TEXT SHOWN:
****************************************

# Is there anything to the obvious analogy between Joyal's combinatorial species and Goodwillie calculus?

Combinatorial species and calculus of functors both take the viewpoint that many interesting functors can be expanded in a kind of Taylor series. Many operations familiar from actual calculus can be imported into either setting. Is there anything deeper to this comparison? Might it be fruitful to try to transport questions, results, methods back and forth between the two areas?

Although they work with very similar analogies, besides the obvious differences, I should note that at present the goals of the two theories appear to be rather different (disclaimer: I am an expert in neither field). Typically, one will define a Combinatorial species in terms of its Taylor coefficients, and then reap the benefits of the perspective shift coming from the functorial viewpoint. For example the machinery allows one to construct new interesting species from old ones. On the other hand, in Goodwillie calculus one typically starts off with a functor, and the very existence of the Taylor coefficients is a perhaps surprising consequence of the machinery -- this is the information one wants to get at. EDIT: Let me clarify that the derivatives of any functor exist in Goodwillie calculus -- the surprise is over once you learn the general theory (actually, this seems strange in terms of the analogy -- it seems to say that every functor is in some sense smooth... or perhaps it's just that the coefficients of the Taylor tower live in a category (the stabilization of the codomain) which has been constructed to accommodate very general notions of "direction" that ordinary notions of smoothness don't quite get at -- there's a degree of control which is more like the situation in algebraic geometry than in analysis). Of course, the Taylor tower doesn't converge for an arbitrary functor. I don't know of a way of talking about nonconvergent Taylor towers in the theory of species...

****************************************

WHAT TO DO:
Extend the post comparing Joyal's combinatorial species with Goodwillie calculus, picking up right after its final sentence.

****************************************

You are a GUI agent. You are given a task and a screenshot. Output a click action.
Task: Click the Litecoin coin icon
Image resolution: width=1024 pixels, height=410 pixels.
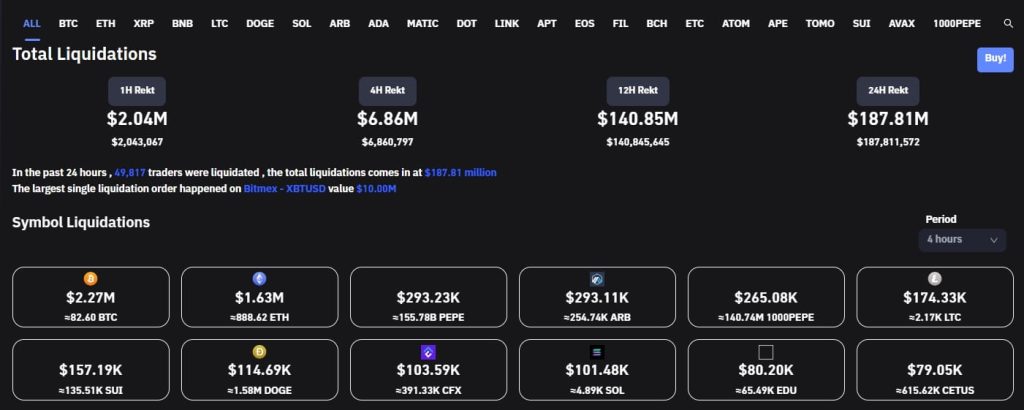[x=935, y=279]
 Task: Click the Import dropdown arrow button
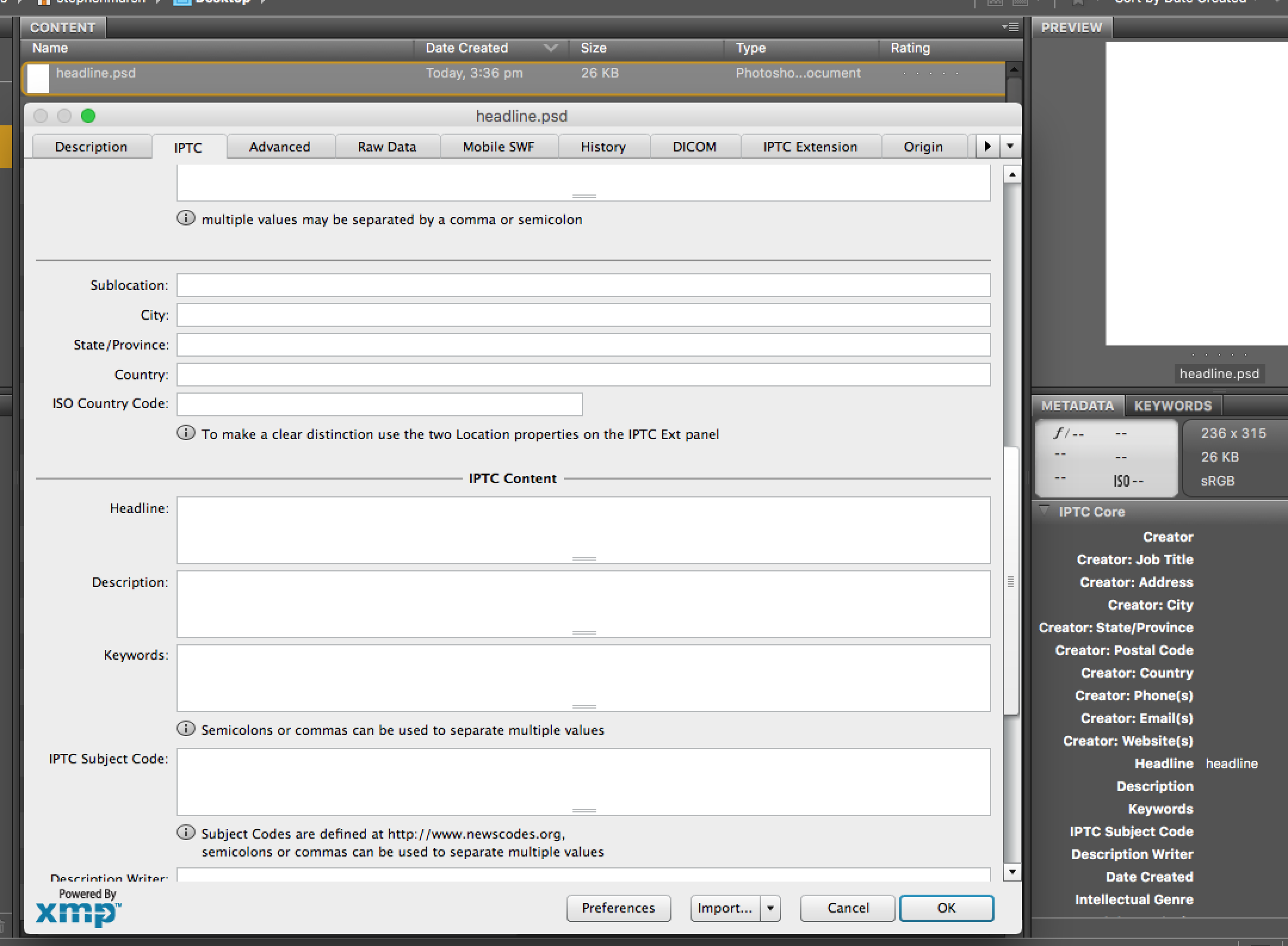point(772,907)
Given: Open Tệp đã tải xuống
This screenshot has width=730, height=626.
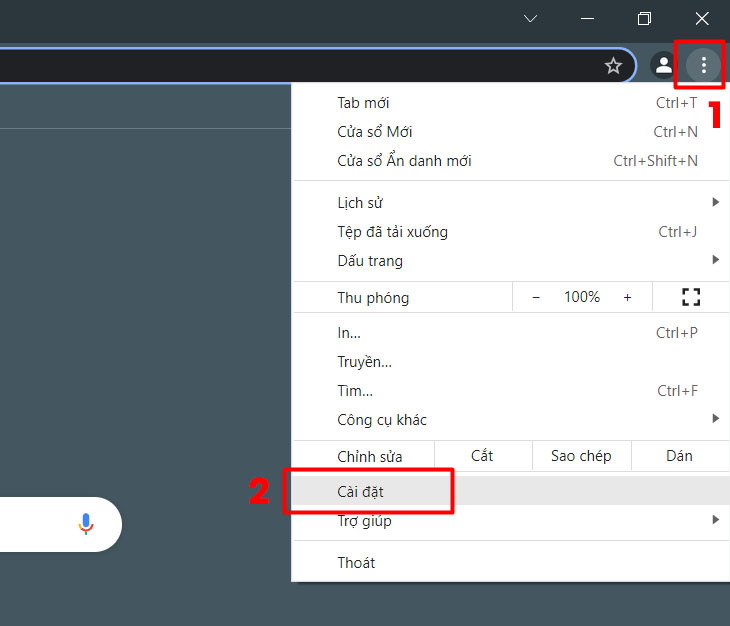Looking at the screenshot, I should click(x=392, y=232).
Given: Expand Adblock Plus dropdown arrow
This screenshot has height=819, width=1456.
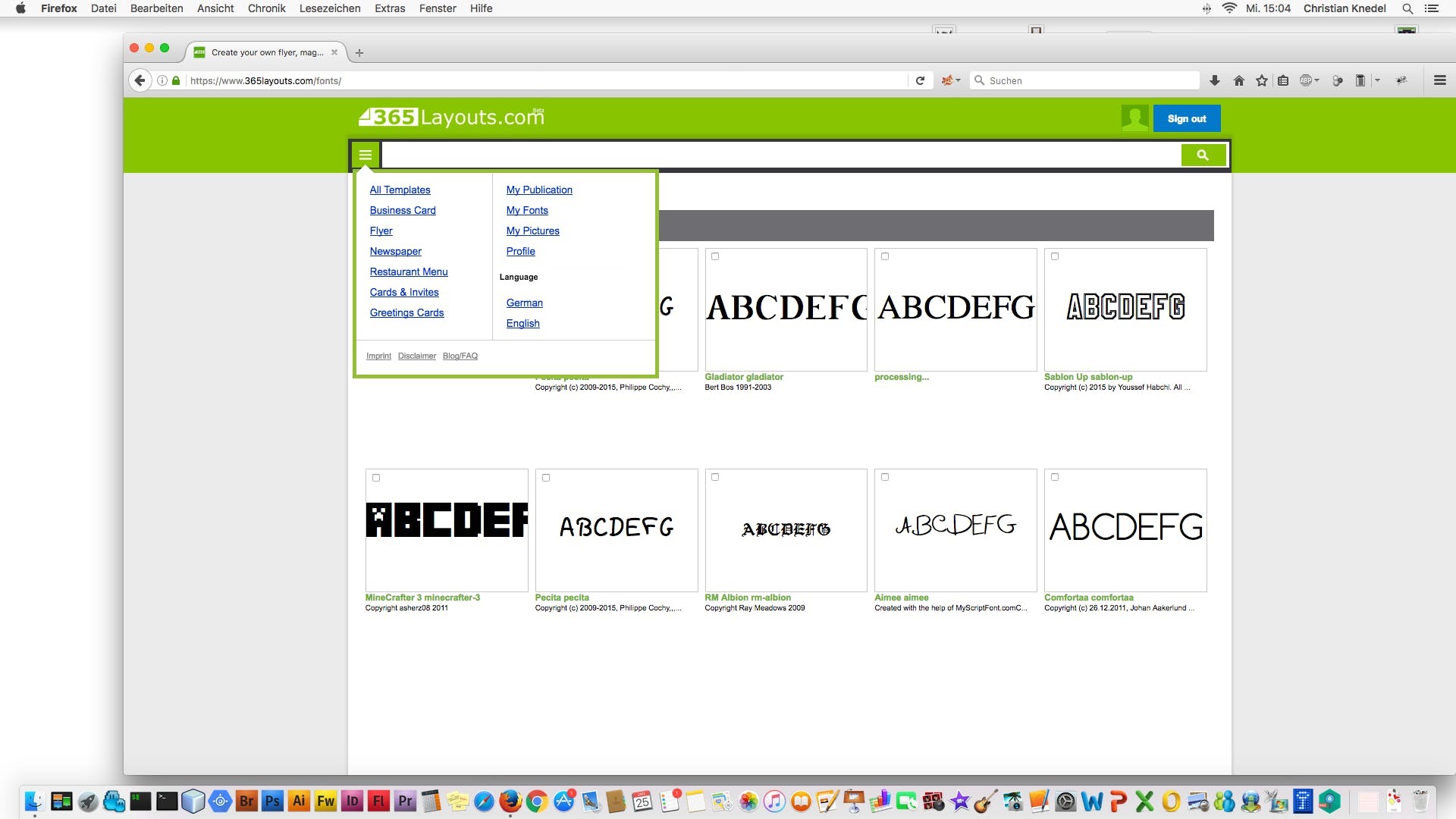Looking at the screenshot, I should click(1317, 80).
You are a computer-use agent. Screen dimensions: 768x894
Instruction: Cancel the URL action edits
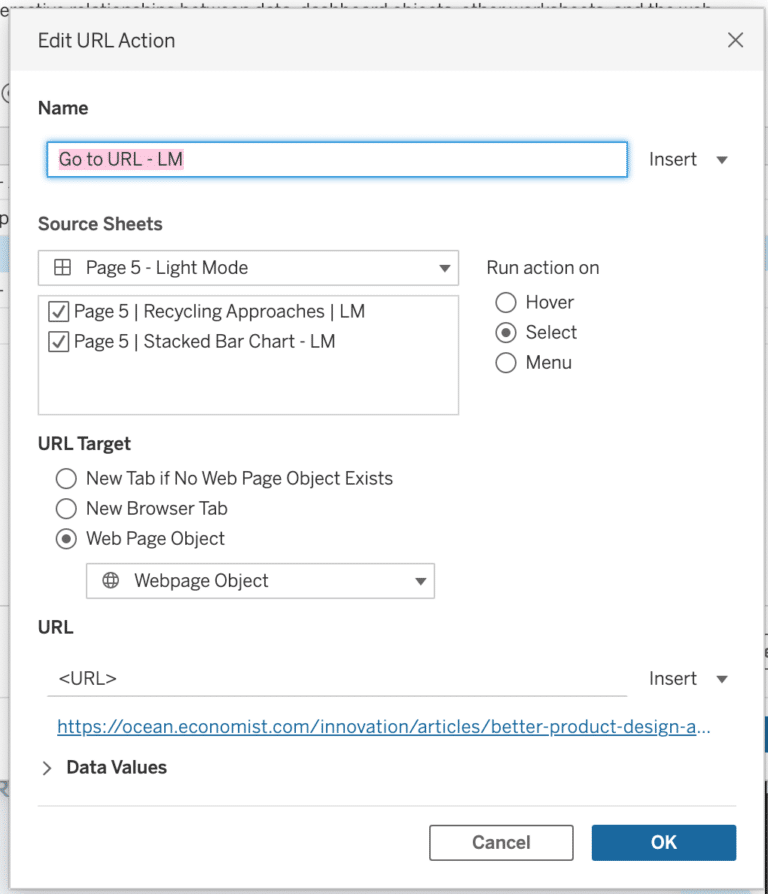coord(501,842)
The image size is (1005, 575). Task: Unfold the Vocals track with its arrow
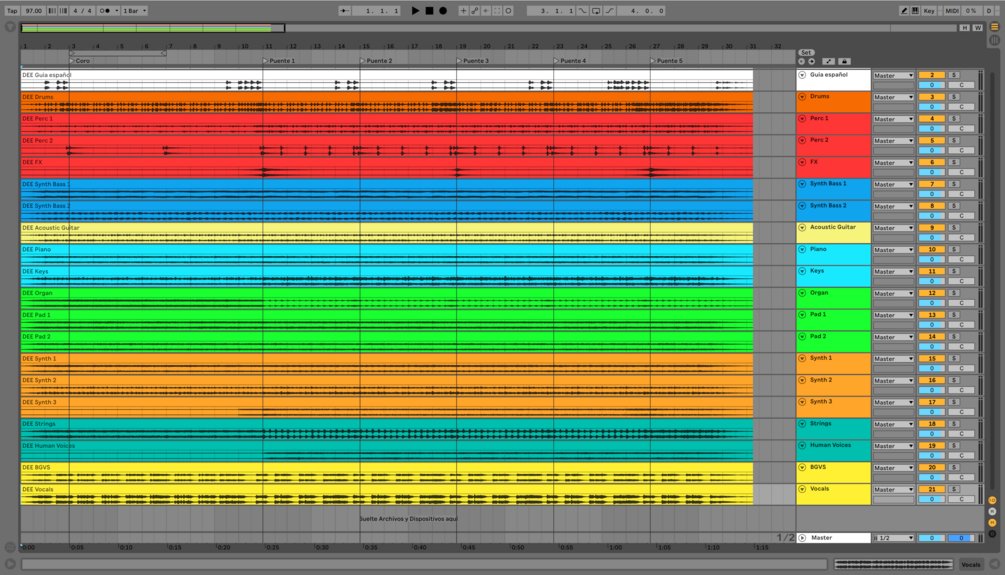pos(802,489)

****************************************

REPLY TO THE TASK:
As an example of one kind of result in one area that one might want to try to mimic in the other, Joyal characterized (see Theorem 1 in the appendix here) the "analytic" functors in his sense (i.e. the ones with a power series expansion) as those functors $\mathsf{Set} \to \mathsf{Set}$ which preserve filtered colimits, cofiltered limits, and weak pullbacks. The only sufficient condition I've heard of for functors $\mathsf{Top} \to \mathsf{Top}$ to be analytic in Goodwillie's sense (i.e. so that the Goodwillie tower converges) involves explicit connectivity estimates. Is it possible that there exists a nice characterization of analytic functors in Goodwillie calculus, perhaps analogous to the one for species?

EDIT

A comparison that really deserves to mentioned is that a species (which is the same thing as an "analytic" functor in Joyal's sense) is the same thing as a functor $\mathsf{Set} \to \mathsf{Set}$ which is the left Kan extension of a functor $\mathrm{Core}(\mathsf{FinSet}) \to \mathsf{Set}$, where $\mathrm{Core}(\mathsf{FinSet})$ is the groupoid of finite sets and bijections. For certain codomain categories $\mathcal{D}$ (I think that $\mathcal{D}$ should stable?), an analytic functor $F: \mathsf{Top} \to \mathcal{D}$ in Goodwillie's sense is the same thing as a functor which is the inverse limit of a tower of functors $F_n: \mathsf{Top} \to \mathcal{D}$ such that $F_n$ is the left Kan extension of a functor $\mathsf{FinSet}_{\leq n} \to \mathcal{D}$, where $\mathsf{FinSet}_{\leq n}$ is the category of finite sets of cardinality $\leq n$ and all maps. Saul Glasman has a perspective which I think gives another version of this statement for more general codomains .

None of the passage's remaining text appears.